Sunday, July 26, 2009

Lost and Found

Yesterday I got in a terrible fight with my neighborhood. We stopped speaking to each other. It was all because of this:

That cavity on the left used to house a small tile stepping stone, handmade by youth at archiTreasures, one of my favorite organizations in the city (and one I have the privilege of working with on my job).

I felt livid, and sad, and betrayed.

It's a small thing, sure. It's not like someone stole my dog or my bike or -- like our wonderful neighbors up the street Tina and Chris -- their beautiful vintage tandem. But honestly, what is someone going to do with a single handmade path stone anyway, other than throw it through a car window or simply smash it to bits?

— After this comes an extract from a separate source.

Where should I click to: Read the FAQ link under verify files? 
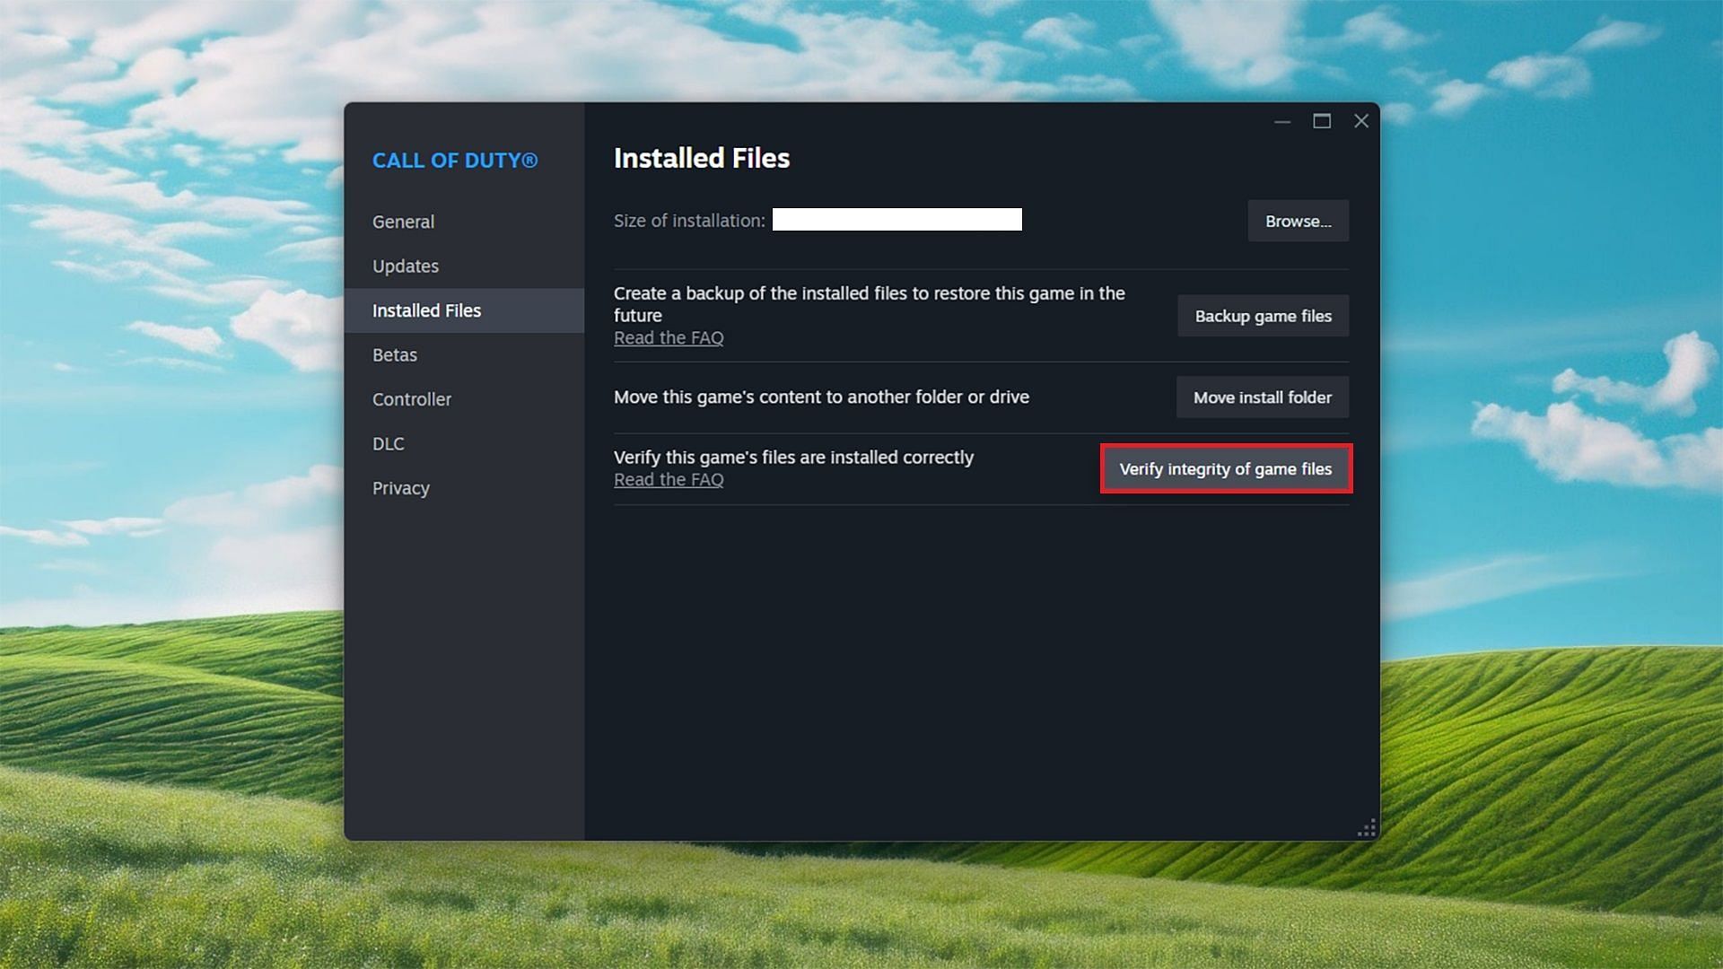(669, 479)
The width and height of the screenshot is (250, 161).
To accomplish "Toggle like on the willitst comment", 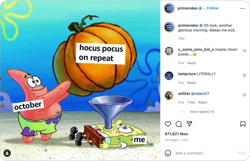I will [244, 95].
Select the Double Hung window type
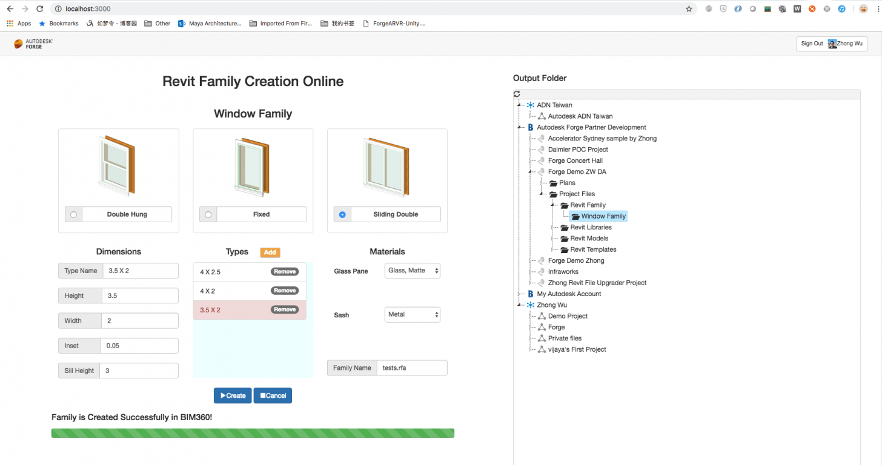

After all I've done for you, Neighborhood, I thought. I've defended you against your detractors. I've tilled your soil. I've cleaned up your messes. I've called in your broken streetlights and your vandalized garages. I've supported your businesses, even the weird ones. And this is how you reciprocate? Thanks, but with friends like that . . .

But lo and behold, on my way home from a jog this morning, what should I find half under an iron fence about 4 houses north of us, but this?

I've decided not to ask any questions or force a protracted heart-to-heart. Your overture is accepted, humbly and gratefully. Perhaps most important, the romance is back, and at least this small thing is right with the world.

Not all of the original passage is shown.